The phenomenon of complex and opaque organisational structures that potentially impedes a straightforward conclusion who wields full domination over an apparatus and warrants a finding of Organisationsherrschaft as basis for criminal responsibility, is generally not an issue in non-state groups. In this configuration, hierarchical structures are relatively simple and lines of communication considerably shorter. An example in kind are the para-military rebel groups that operate in African countries and challenge regimes in power. Joseph Kony’s Lord’s Resistance Army and Hitler’s regime could hardly be further apart in terms of technical prowess and organisational sophistication. However, Kony succeeded in creating an army, predominantly comprising child soldiers, by means of a devious mixture of strict discipline, threats of severe punishment, intoxication and instilment of awe and veneration for his supra-national powers. He could count on their unquestioned obedience in performing atrocities that required relatively few skills and even if one of them absconded, he could rely on his reserve of ‘willing’ executioners that the job was done. It is telling that the Pre-Trial Chamber in the Katanga-case precisely referred to the example of abducted child soldiers, adding that ‘the highest authority (…) through his control over the organisation, essentially decides whether and how the crime would be committed’.Footnote64 From a dogmatic point of view, the African situation of para-military groups (ab)using child soldiers can be seamlessly reconciled with the exigencies of those who favour a more stern interpretation of concepts of criminal responsibility. After all, the diminished responsibility of child soldiers corresponds with the original understanding of ‘indirect interpretation’ implying that the Hintermann uses the innocent direct perpetrator as a tool.

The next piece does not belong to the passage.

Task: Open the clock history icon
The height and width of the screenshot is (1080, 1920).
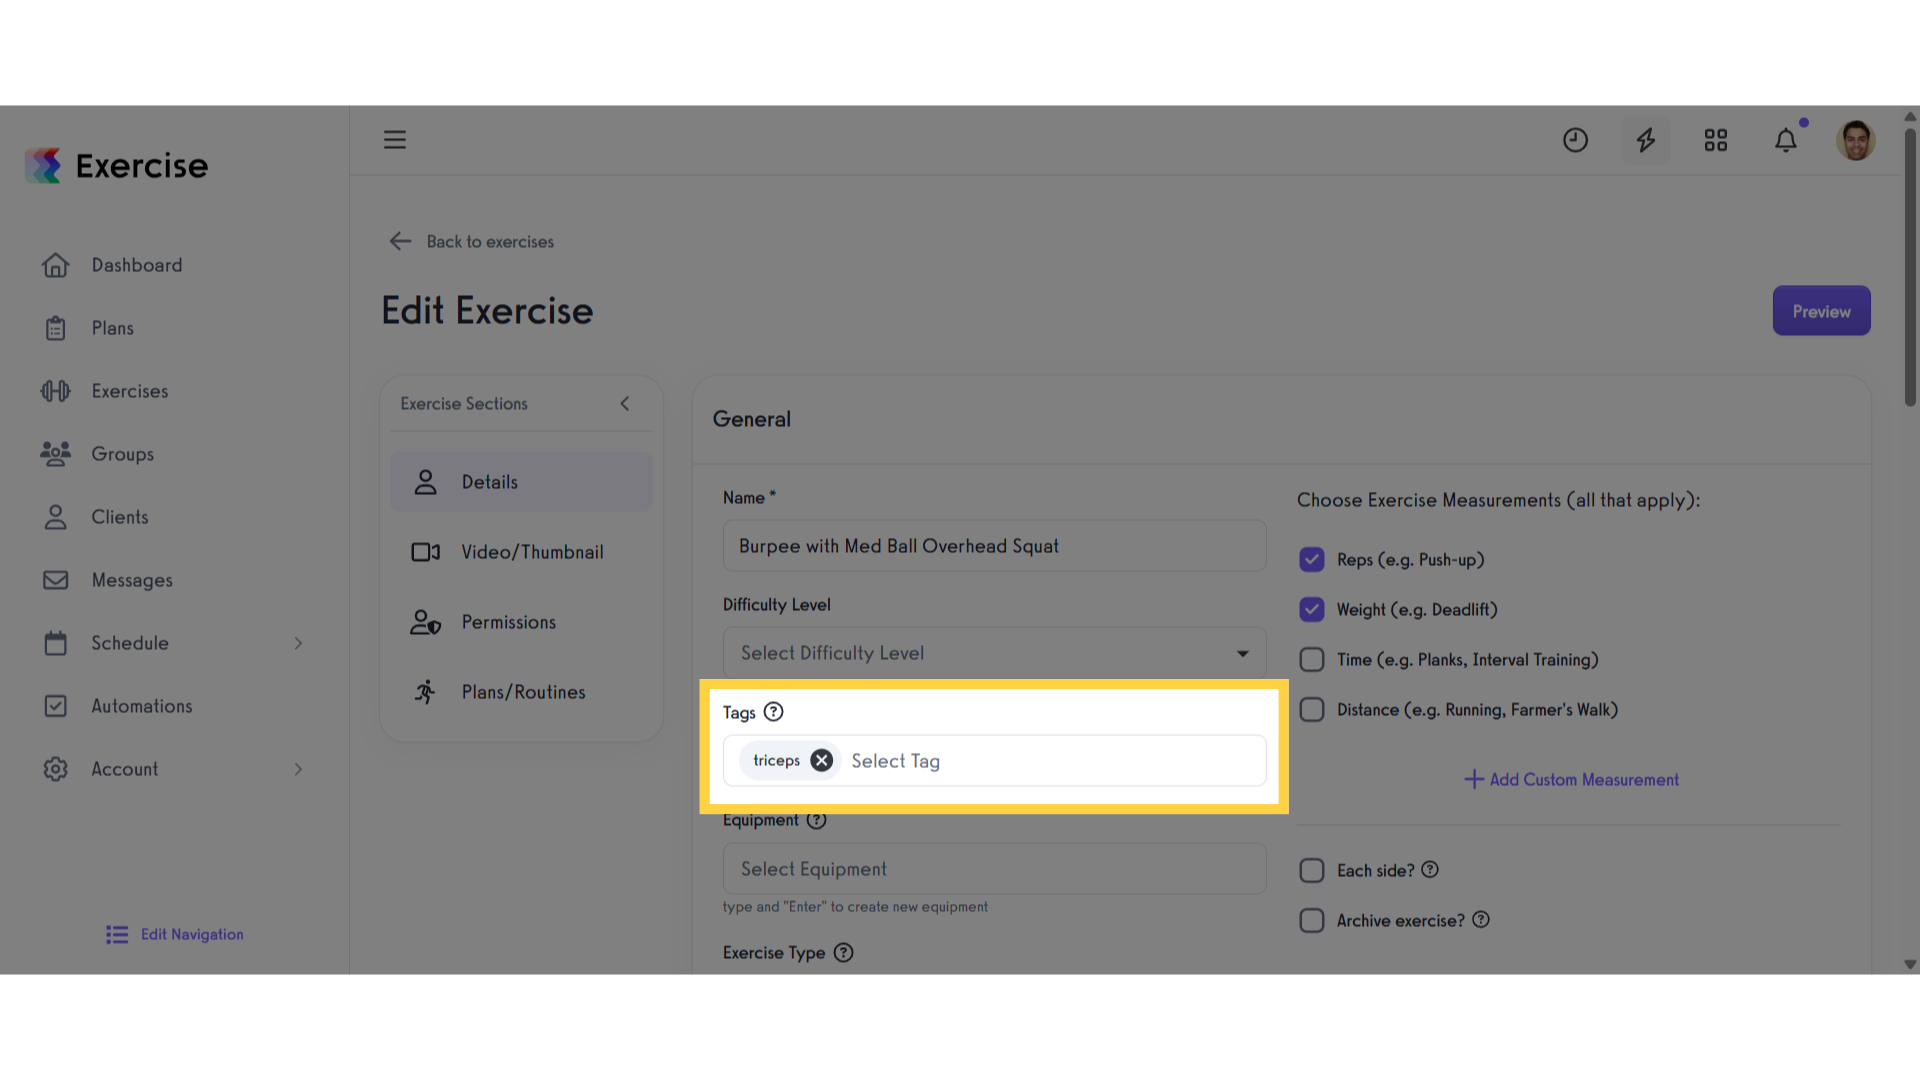Action: 1575,140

The situation becomes more blurry when child soldiers emancipate from their erstwhile subdued status, develop their own ideas and skills and rise in the ranks of the organisation. Dominic Ongwen could no longer be easily replaced by another willing volunteer if he were to refuse service, because he possessed special skills in the realm of combat and organisation. The tables were turned, as he himself could now select from an abundant pool of available persons relying on their obedience in compliance with his orders and confident that the crimes would be committed because of their fungibility.Footnote65 By acquiring this position, Ongwen had the power to frustrate the commission of the crimes, which made him a key figure in the accomplishment of Kony’s plans.Footnote66 The Trial Chamber predicated Ongwen’s criminal responsibility on the concept of ‘indirect co-perpetration’, as he had acted jointly with other kingpins of the LRA, wielding full control over the army of dispensable child soldiers and ordering them to commit the crimes. Like some other African cases that were addressed by the ICC, the Ongwen judgment reflects groups dynamics that are probably inherent to more loosely structured non-state organisations. Changing patterns of social interaction and career mobility give an impression of volatility, casting doubt on the certainty of performance that is the hallmark of Organisationsherrschaft. However, the case law of the ICC demonstrates that the application of control over an organisation need not be confined to static bureaucracies. Automatic compliance with orders is the core element of the concept and whoever wields full control over a group of replaceable direct perpetrators qualifies as an indirect perpetrator through an organisation. The means by which such domination is acquired are of secondary importance.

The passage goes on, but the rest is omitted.